Bad Press is Better Than no Press

...and any link is a good link. Friend Ligneus misunderstood my hash of a post and took me out to the woodshed. That in itself could be entertaining. I assure you, Ligneus, spanking a cat is no small task.

:-)

He tries nonetheless.
There isn't a phrase in this (post) that I don't disagree with, it is so stupefyingly out of touch with reality that it's frightening to think so many go along with this line of thinking.
When I wrote the original post, I kept editing the prose for aesthetics, not realizing that I was butchering the meaning and confusing several of my readers. Thanks to him and the others for yelling at me for being a dunderhead.

By the way, our Maximum Leader is a she. I, the writer for her Serene Furriness, am a he.

I'll be off the net for a while today. Here's a cartoon that might mollify the masses. And there's nothing better than mollified masses.


H/T: CDR Salamander (and reader Roger for pointing it out to me)

Update: in the comments of the original post, Ligneus seems pessimistic about convincing the Left. I would suggest that this is unworthy of his intellect. Retreating from the debate, which he does not advocate directly, is the same as retreating from the war to me.

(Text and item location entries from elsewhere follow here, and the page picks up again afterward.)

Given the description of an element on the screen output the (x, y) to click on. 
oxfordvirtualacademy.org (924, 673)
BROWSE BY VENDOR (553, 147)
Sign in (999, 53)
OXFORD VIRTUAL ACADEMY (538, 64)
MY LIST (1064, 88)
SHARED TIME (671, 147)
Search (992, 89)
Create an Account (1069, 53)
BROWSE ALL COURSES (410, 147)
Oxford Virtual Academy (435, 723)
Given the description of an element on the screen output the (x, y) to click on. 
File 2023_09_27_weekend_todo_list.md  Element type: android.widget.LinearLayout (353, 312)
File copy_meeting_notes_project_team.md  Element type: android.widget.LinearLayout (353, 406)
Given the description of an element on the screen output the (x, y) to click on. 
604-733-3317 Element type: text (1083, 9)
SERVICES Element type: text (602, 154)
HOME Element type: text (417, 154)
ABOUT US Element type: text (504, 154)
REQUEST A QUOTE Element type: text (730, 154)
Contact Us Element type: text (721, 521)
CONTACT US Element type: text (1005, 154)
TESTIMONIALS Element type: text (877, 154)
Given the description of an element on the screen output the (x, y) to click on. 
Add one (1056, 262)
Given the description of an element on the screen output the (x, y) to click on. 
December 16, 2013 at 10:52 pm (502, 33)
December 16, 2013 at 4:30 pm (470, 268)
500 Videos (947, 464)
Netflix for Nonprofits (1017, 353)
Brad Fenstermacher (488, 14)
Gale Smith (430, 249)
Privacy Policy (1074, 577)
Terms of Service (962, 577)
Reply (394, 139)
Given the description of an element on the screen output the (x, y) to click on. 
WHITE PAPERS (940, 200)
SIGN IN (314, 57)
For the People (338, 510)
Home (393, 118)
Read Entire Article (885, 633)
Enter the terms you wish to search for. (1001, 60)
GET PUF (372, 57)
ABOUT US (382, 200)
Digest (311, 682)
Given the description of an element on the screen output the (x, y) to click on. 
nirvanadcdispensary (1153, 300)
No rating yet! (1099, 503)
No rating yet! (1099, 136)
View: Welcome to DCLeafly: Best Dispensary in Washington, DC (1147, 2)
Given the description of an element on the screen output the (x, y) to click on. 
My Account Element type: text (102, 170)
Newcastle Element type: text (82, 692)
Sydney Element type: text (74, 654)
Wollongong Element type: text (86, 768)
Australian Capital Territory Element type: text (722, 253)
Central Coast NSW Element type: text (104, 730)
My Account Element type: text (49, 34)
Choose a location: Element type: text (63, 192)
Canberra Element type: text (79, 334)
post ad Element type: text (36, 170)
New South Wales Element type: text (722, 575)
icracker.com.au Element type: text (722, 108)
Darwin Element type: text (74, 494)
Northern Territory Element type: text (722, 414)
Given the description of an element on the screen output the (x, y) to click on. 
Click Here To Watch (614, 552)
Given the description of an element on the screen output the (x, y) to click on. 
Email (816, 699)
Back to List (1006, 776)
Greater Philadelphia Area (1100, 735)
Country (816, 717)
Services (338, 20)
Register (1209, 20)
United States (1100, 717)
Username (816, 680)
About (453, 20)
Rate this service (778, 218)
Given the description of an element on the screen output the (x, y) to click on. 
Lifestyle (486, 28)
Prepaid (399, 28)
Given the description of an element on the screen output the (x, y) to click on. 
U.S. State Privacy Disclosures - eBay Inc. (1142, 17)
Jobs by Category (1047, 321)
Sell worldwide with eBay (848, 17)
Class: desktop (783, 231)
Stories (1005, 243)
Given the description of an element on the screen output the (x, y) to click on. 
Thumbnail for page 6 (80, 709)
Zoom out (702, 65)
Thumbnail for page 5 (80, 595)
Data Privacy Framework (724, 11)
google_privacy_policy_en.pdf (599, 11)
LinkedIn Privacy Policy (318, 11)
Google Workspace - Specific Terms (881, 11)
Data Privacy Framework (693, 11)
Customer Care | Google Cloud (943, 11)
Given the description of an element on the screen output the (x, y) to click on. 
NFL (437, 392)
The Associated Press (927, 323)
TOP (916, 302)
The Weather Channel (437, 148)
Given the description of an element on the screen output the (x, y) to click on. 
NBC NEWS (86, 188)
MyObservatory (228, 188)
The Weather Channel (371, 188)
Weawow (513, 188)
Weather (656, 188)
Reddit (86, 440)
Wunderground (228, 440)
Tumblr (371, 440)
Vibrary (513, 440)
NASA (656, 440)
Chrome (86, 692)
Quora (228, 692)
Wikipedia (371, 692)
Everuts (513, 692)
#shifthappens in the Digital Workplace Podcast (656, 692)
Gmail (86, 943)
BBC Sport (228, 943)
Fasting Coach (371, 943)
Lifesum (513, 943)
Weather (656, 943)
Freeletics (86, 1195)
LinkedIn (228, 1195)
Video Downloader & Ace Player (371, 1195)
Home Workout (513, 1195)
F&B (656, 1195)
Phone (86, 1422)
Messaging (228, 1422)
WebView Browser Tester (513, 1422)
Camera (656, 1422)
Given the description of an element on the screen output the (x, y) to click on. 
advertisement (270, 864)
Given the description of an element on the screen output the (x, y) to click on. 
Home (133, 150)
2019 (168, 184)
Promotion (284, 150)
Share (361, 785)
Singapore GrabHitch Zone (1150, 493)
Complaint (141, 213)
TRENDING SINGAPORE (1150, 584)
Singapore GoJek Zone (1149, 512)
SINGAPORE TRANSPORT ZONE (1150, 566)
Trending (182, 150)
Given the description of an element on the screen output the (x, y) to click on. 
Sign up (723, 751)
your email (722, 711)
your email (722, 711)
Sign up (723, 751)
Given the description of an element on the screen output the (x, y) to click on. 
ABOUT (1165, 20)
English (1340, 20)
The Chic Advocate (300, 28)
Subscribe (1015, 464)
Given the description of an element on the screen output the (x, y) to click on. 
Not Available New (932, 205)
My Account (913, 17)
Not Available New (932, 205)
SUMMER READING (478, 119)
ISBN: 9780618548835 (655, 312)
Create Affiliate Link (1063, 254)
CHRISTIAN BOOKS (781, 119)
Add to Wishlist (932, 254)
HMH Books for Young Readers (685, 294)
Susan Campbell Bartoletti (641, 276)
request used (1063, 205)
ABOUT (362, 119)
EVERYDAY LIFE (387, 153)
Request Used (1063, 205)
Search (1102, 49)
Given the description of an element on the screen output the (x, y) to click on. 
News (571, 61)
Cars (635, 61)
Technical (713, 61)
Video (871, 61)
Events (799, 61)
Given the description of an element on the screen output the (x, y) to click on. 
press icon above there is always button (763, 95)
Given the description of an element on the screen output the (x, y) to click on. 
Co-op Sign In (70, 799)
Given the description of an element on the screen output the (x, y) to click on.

If you are going to engage in a debate, then it is crucial to understand what motivates your opponent and forms his moral frame of reference.

1 comment:

Anonymous said...

I think my last comment on your previous post properly belongs here.

Ha ha, 'when the only tool you have is a hammer..'
I'm a carpenter!
That being so, I sometimes wonder what I'm doing in the company of so many erudite people, but there you go, maybe sometimes my not quite so metaphorical hammer drives the point home.
Re the left/right divide, I take my clues for the difficulty in the two sides not 'hearing' each other from Thomas Sowell's 'A Conflict of Visions'. He goes back to Edmund Burke and co on one side who believed that people should be free within a framework of law and Rousseau and co on the other who thought that an elite knew best how people should live and had the arrogance to think that they could micro manage such a complex thing as 'society'.
On that subject, another favourite book of mine is Emergence by Steven Johnson which shows how everything from termites' nests, cities, the internet, to give a few examples, 'emerge' and are self organising, the main mechanism being feedback.

I saw the Evan Sayet video, great! I must look it up again, my memory being somewhat 'holey' these days.